The symbolism of colors in the Chinese imagination is closely linked to the notion of the Five fundamental regulatory elements of the Universe, which constitutes the foundation of the Chinese imagination and Chinese culture. According to traditional Chinese cosmogony, there are intimate correspondences between all material and spiritual things: agents, directions, seasons, planets, musical notes, flavors, viscera, constant virtues… and colors. With multiple philosophical, anthropological and psychological meanings, red, yellow, green, black and white constitute the five fundamental colors in China.

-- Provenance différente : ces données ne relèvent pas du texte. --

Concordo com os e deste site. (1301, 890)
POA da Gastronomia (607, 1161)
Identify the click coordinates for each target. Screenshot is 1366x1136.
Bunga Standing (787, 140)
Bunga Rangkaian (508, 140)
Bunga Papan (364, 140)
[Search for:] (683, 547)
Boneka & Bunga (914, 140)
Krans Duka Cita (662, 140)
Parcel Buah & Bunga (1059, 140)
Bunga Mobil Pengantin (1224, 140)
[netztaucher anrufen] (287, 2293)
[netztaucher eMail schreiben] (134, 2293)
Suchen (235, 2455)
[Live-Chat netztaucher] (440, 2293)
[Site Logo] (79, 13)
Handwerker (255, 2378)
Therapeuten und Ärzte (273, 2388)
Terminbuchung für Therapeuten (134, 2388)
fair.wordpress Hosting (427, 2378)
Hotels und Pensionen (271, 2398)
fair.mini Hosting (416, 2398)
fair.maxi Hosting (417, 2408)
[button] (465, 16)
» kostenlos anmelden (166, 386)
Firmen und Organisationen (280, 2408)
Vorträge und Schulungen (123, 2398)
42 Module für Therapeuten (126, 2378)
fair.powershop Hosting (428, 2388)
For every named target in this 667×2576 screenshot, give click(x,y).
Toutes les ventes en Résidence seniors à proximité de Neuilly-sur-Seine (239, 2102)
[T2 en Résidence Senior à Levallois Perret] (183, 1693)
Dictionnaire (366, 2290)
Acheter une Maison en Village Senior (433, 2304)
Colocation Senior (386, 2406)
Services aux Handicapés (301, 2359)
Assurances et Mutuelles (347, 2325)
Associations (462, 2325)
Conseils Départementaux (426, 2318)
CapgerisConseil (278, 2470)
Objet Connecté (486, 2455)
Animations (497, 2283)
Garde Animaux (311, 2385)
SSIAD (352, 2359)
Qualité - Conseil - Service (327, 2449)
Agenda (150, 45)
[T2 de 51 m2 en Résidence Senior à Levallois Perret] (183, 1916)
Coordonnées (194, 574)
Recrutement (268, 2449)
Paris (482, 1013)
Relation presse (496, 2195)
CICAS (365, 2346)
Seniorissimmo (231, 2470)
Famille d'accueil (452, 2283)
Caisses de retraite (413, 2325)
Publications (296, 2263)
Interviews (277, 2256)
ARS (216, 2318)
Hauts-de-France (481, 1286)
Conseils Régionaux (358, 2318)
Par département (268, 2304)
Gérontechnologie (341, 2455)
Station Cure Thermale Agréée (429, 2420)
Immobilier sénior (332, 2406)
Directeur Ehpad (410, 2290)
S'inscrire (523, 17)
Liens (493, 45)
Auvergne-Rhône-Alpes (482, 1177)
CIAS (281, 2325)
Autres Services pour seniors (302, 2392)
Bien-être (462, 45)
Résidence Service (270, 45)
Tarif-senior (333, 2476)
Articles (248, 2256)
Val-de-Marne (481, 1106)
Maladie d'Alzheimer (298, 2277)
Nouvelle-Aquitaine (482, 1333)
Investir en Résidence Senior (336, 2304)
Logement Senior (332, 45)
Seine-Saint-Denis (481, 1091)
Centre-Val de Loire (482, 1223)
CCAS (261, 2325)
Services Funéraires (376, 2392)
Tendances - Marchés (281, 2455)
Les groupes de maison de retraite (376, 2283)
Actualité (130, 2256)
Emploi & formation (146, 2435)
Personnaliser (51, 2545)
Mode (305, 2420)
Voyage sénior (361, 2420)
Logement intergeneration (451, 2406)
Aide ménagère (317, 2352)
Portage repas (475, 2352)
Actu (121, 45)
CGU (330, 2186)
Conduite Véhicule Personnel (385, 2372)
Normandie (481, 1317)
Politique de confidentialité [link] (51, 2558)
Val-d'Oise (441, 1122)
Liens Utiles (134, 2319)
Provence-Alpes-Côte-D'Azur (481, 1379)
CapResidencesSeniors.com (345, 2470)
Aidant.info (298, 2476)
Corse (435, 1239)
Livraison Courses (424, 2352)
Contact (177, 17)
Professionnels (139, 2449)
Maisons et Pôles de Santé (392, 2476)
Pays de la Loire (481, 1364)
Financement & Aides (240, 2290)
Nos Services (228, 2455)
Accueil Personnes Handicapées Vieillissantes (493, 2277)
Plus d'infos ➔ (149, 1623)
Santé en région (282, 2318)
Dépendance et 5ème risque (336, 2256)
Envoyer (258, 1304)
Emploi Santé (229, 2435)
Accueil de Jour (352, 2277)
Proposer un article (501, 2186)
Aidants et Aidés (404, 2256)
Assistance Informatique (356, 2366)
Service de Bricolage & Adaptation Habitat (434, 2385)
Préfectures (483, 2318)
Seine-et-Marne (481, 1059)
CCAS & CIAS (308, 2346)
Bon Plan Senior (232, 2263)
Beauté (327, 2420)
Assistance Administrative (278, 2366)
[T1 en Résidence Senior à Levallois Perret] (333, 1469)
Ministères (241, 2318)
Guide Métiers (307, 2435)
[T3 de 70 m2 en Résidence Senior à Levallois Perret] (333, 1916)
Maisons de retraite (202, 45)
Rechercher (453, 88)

En Chine, les couleurs ont des fonctions sociales importantes et des significations symboliques fondamentales dans la transmission de la culture traditionnelle. En terme général, le rouge symbolise la bonne fortune, le bonheur, la prospérité et la célébration. C’est une couleur très positive et souvent utilisée lors des festivals comme la fête du printemps, et des occasions spéciales comme le mariage. Le jaune est associé à la royauté et à la noblesse. C’était autrefois la couleur de l’empereur et elle représente le pouvoir et la dignité. Le vert symbolise la nature et le renouveau et évoque par là le printemps, la jeunesse, et le début de l’année. à l’opposition du rouge, le blanc symbolise le deuil, la tristesse, et la mort et il est souvent porté lors des funérailles. à l’opposition du blanc, le noir est aussi associé au mystère, au malheur et à la tristesse et il est également porté lors des funérailles. Mais si on examine ces couleurs en profondeur, on s’aperçoit vite que leurs fonctions sociales, leurs significations philosophiques et symboliques sont loin d’être si simples et si claires, au contraire elles ont des dimensions beaucoup plus variées et une grande complexité émotionnelle, dont les origines peuvent remonter à un passé fort lointain, et impliquent des interprétations divergentes parfois contradictoires, ce qui est somme toute dans la nature de tout symbole.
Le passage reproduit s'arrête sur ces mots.